Edgar cut the meat from his cutlet and began to chew. "We used to have a lamb cutlet every Thursday night at Peliti's Restaurant in Calcutta, don't y'know, myself and all the other chaps from my chummery. Lamb cutlet and mint sauce, every Thursday. Always think it's Thursday when I eat lamb; can't shake it off."

Catriona said, "What are we going to do?"

"Do?"

About the debts? How are we going to pay them off?"

"Well, we have a choice," said Edgar. He helped himself to a small sip of wine. "We can hope that the Arcadia puts up such a stunning performance on her maiden voyage that the banks can be persuaded to change their minds, although I have to be truthful and say that the chances of that happening are pretty remote. We'd have to take the Blue Riband for the fastest Atlantic crossing first go; and apart from that we'd have to show firm bookings that were up by at least twenty per cent, if not more. That can happen, of course. After the Kronprinzessin Cecilie took the Blue Riband, sales of North German Lloyd tickets went up twenty-six per cent. But it takes so long for ticket sales to be realised as profit that the banks may not wish to cooperate."

"What else can we do?" asked Isabelle. "Are there any alternatives?"

"Oh, yes. Several. We could dismantle the Keys fleet and sell it off piecemeal; but that, of course, would mean that we would sacrifice the job of every men who works for us, two thousand seven hundred men in all, not counting casual labour. We would ruin this entire community overnight, no doubt at all, and after everything that Stanley has done for it, I hardly think that we should consider any step as drastic as that."

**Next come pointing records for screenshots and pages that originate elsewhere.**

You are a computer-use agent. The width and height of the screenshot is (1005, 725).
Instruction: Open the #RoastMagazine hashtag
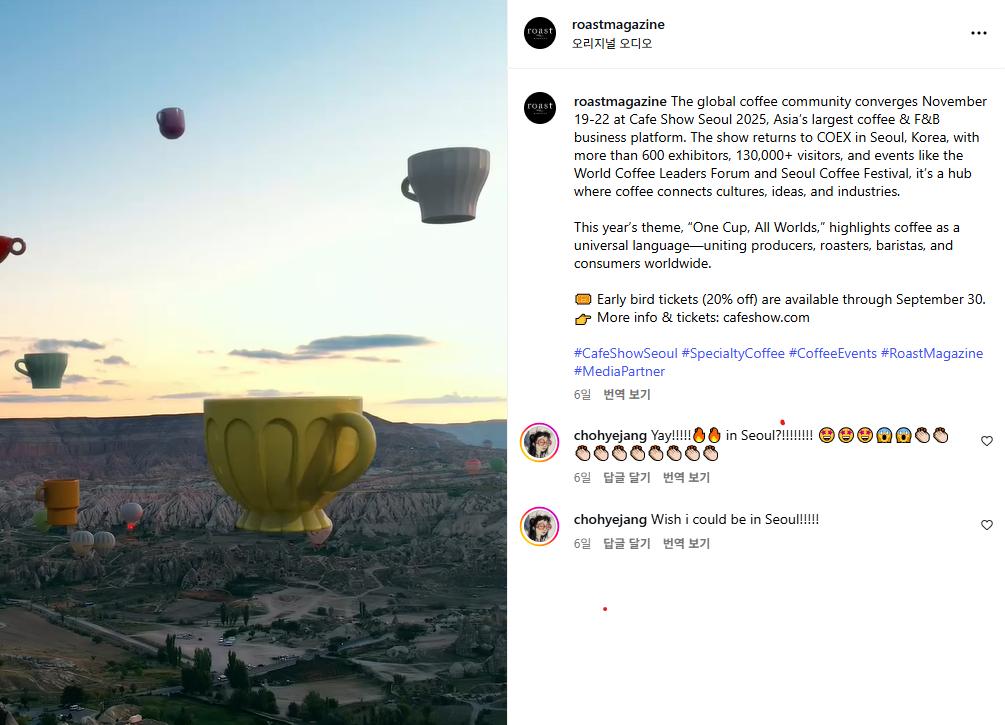(931, 353)
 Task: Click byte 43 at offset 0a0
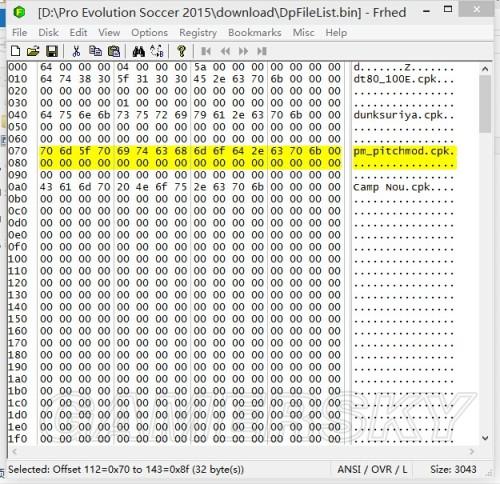click(46, 187)
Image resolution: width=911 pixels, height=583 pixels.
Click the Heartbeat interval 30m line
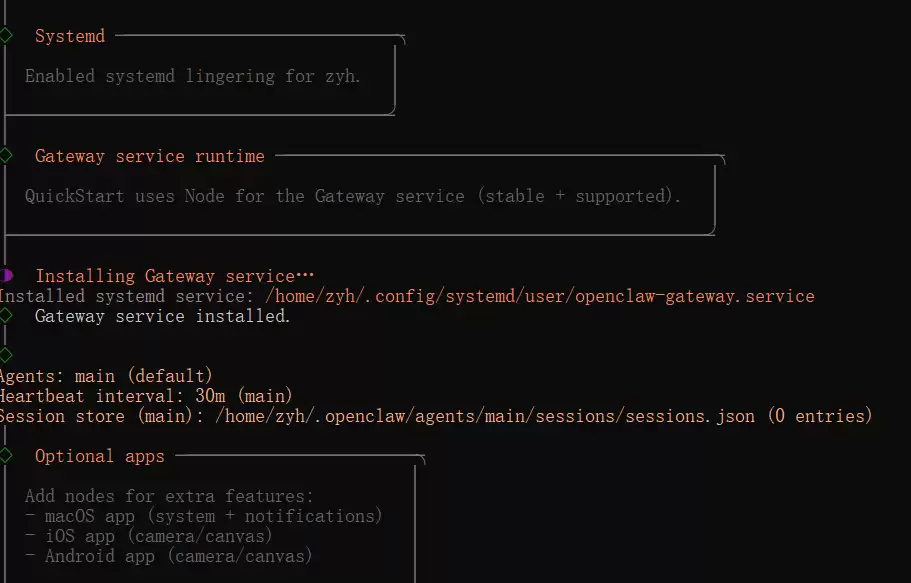click(145, 396)
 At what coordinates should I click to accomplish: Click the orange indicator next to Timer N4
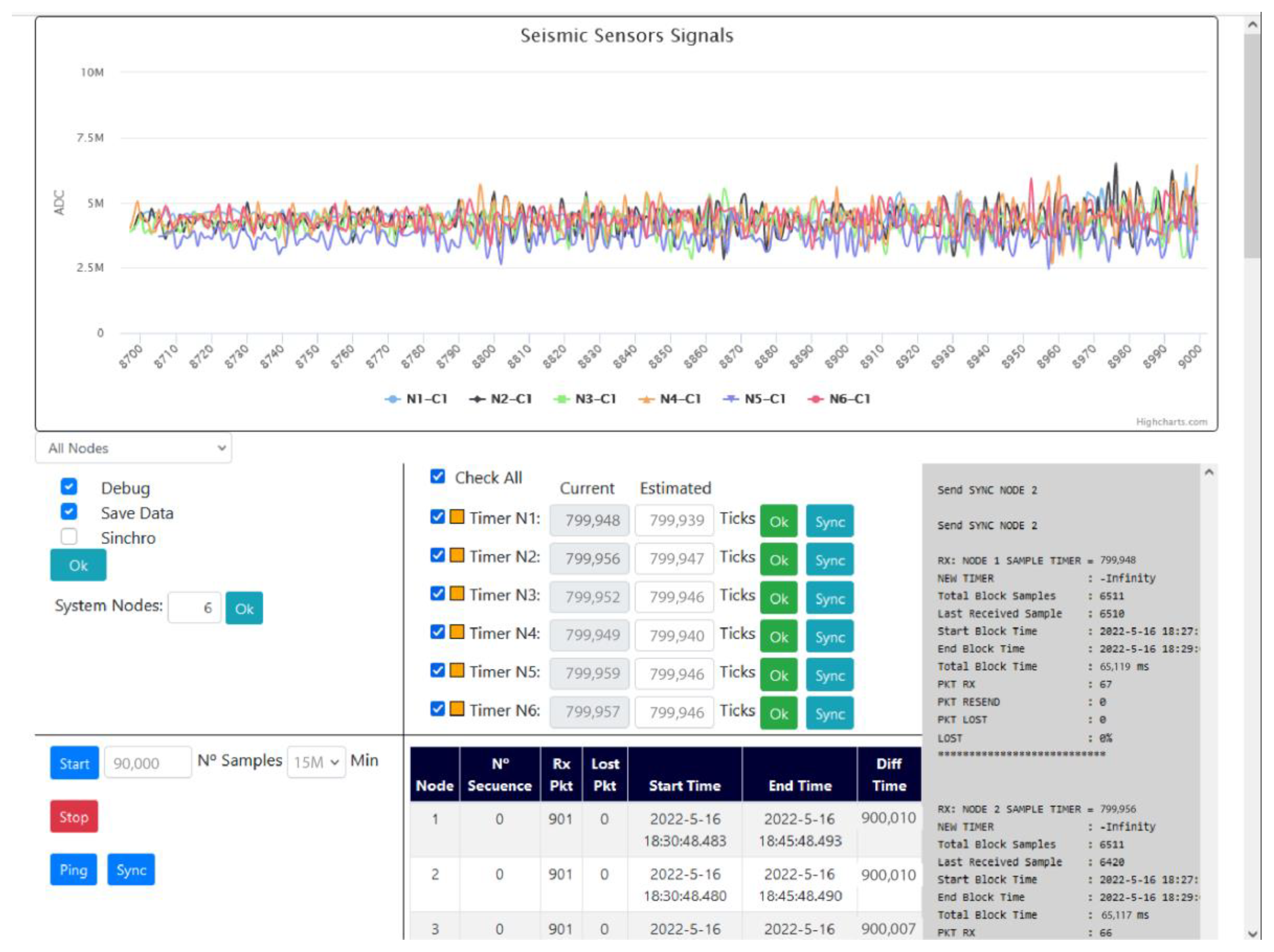pos(457,631)
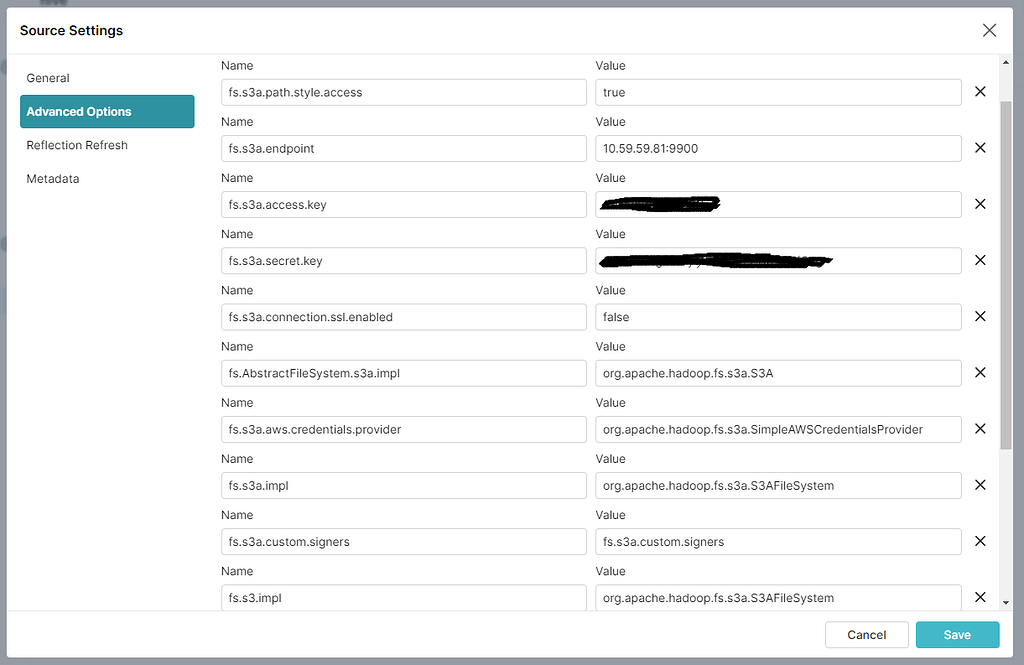Save the source settings

point(957,634)
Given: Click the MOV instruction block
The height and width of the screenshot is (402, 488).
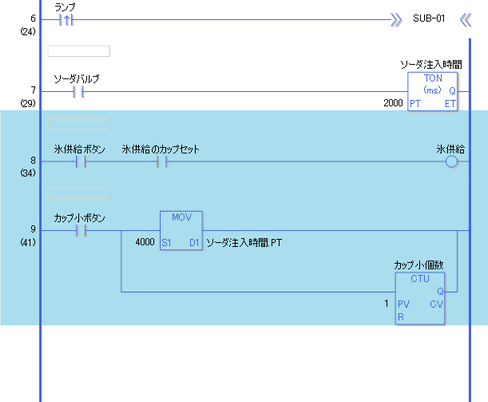Looking at the screenshot, I should click(x=181, y=230).
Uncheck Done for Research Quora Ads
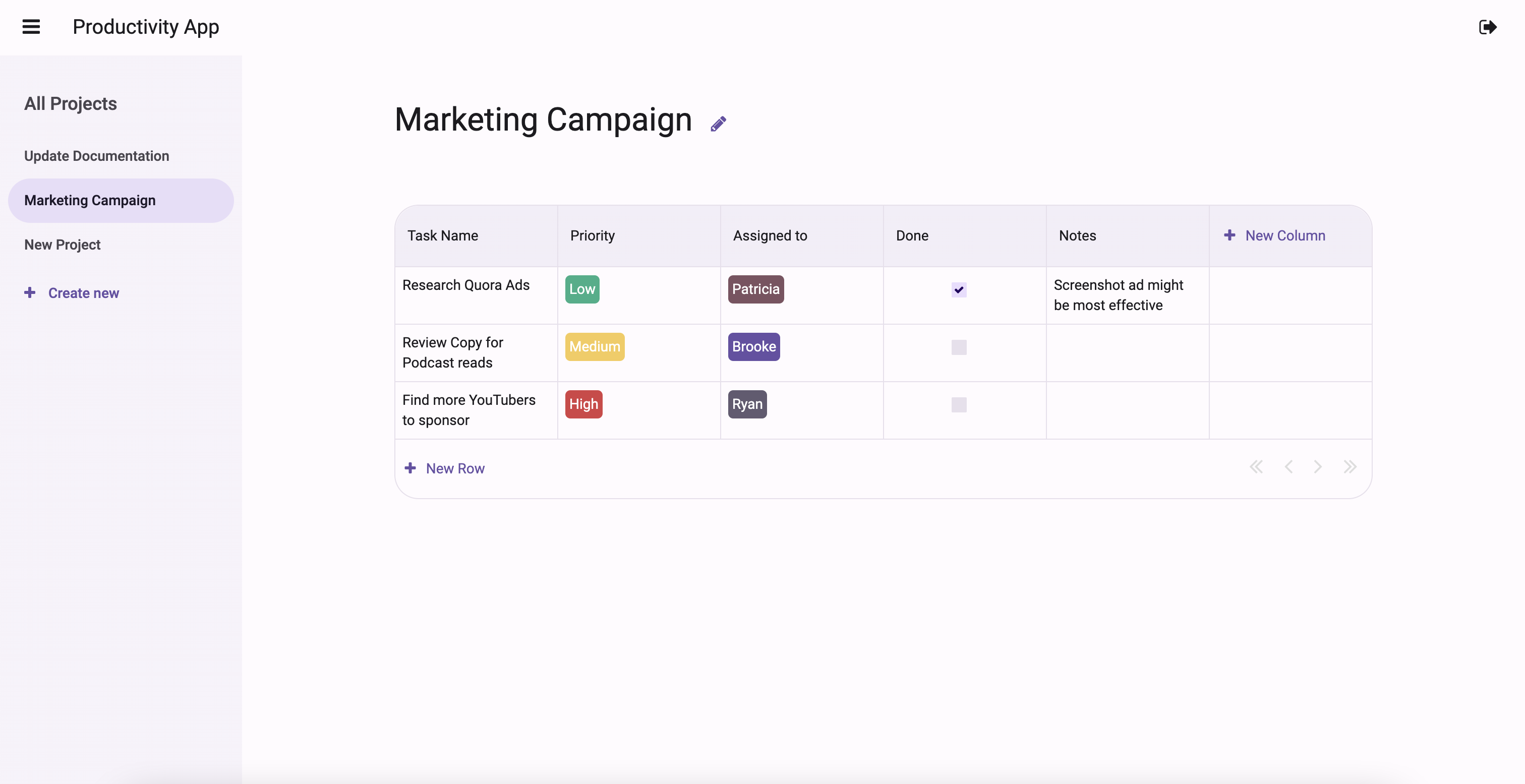This screenshot has height=784, width=1525. click(959, 290)
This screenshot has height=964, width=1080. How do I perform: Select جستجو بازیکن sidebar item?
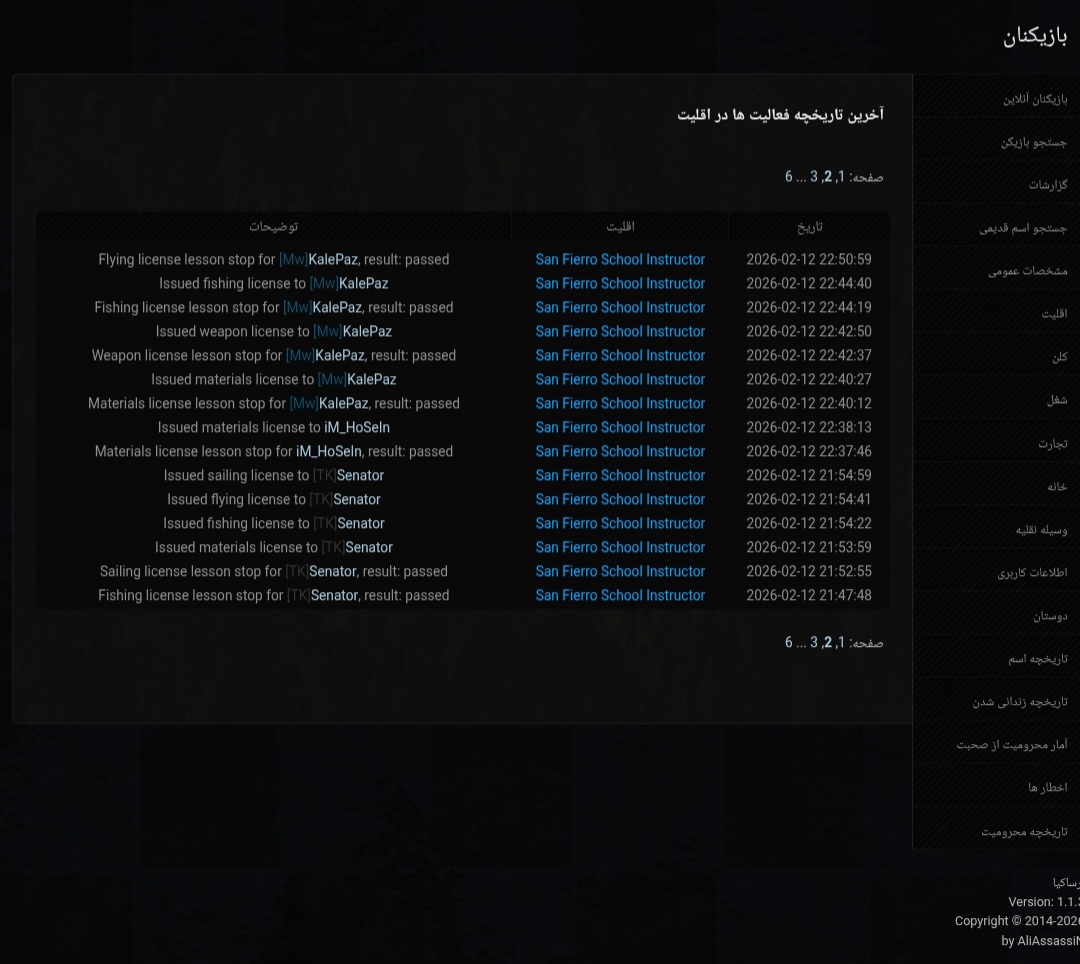[1034, 142]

"I'm against it, for one," said Percy Fearson.

"Then... we have had some preliminary approaches from International Mercantile Marine, in America. Their foreign business manager, George Welterman, has been in London for the past three weeks, and will be sailing back to New York on the maiden voyage. He was talking to your father on the telephone last week about buying up the Keys fleet. Of course, your father refused; but this afternoon George Welterman called again, and suggested that we might care to reconsider his offer."